#### Work item:
Restate the records below word for word.

== Data excerpts

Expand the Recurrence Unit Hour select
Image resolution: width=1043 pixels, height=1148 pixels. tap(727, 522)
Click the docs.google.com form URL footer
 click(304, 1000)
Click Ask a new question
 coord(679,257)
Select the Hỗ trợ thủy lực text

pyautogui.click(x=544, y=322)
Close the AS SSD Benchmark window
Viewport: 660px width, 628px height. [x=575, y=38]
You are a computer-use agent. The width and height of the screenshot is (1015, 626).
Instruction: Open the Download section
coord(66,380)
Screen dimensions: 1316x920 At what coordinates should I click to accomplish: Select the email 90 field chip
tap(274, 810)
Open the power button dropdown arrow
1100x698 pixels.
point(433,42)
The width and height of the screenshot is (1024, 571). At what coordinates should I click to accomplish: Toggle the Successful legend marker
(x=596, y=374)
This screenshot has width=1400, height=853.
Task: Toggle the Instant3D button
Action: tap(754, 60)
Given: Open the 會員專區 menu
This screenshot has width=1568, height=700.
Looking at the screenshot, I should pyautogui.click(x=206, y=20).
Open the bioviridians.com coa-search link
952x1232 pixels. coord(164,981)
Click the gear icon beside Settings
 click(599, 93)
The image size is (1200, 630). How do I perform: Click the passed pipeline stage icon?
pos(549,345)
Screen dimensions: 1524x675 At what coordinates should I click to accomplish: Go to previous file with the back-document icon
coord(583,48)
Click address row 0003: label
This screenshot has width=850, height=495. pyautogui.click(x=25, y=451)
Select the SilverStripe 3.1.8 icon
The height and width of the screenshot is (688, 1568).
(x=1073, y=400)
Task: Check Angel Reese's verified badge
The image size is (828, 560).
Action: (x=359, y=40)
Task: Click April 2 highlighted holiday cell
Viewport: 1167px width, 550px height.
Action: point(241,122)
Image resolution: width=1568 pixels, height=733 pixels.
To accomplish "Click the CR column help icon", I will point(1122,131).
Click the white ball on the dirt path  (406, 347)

====

#### Exercise response:
Expand the Recurrence Unit Hour select
Image resolution: width=1043 pixels, height=1148 pixels. tap(727, 522)
Click the docs.google.com form URL footer
 click(304, 1000)
Click Ask a new question
 coord(679,257)
Select the Hỗ trợ thủy lực text

pyautogui.click(x=544, y=322)
Close the AS SSD Benchmark window
Viewport: 660px width, 628px height. [x=575, y=38]
You are a computer-use agent. The width and height of the screenshot is (1015, 626).
Instruction: Open the Download section
coord(66,380)
Screen dimensions: 1316x920 At what coordinates should I click to accomplish: Select the email 90 field chip
tap(274, 810)
Open the power button dropdown arrow
1100x698 pixels.
point(433,42)
The width and height of the screenshot is (1024, 571). At what coordinates should I click to accomplish: Toggle the Successful legend marker
(x=596, y=374)
This screenshot has width=1400, height=853.
Task: Toggle the Instant3D button
Action: tap(754, 60)
Given: Open the 會員專區 menu
This screenshot has width=1568, height=700.
Looking at the screenshot, I should pyautogui.click(x=206, y=20).
Open the bioviridians.com coa-search link
952x1232 pixels. coord(164,981)
Click the gear icon beside Settings
 click(599, 93)
The image size is (1200, 630). How do I perform: Click the passed pipeline stage icon?
pos(549,345)
Screen dimensions: 1524x675 At what coordinates should I click to accomplish: Go to previous file with the back-document icon
coord(583,48)
Click address row 0003: label
This screenshot has width=850, height=495. pyautogui.click(x=25, y=451)
Select the SilverStripe 3.1.8 icon
The height and width of the screenshot is (688, 1568).
(x=1073, y=400)
Task: Check Angel Reese's verified badge
The image size is (828, 560).
Action: (x=359, y=40)
Task: Click April 2 highlighted holiday cell
Viewport: 1167px width, 550px height.
Action: point(241,122)
Image resolution: width=1568 pixels, height=733 pixels.
To accomplish "Click the CR column help icon", I will point(1122,131).
Click the white ball on the dirt path  (406, 347)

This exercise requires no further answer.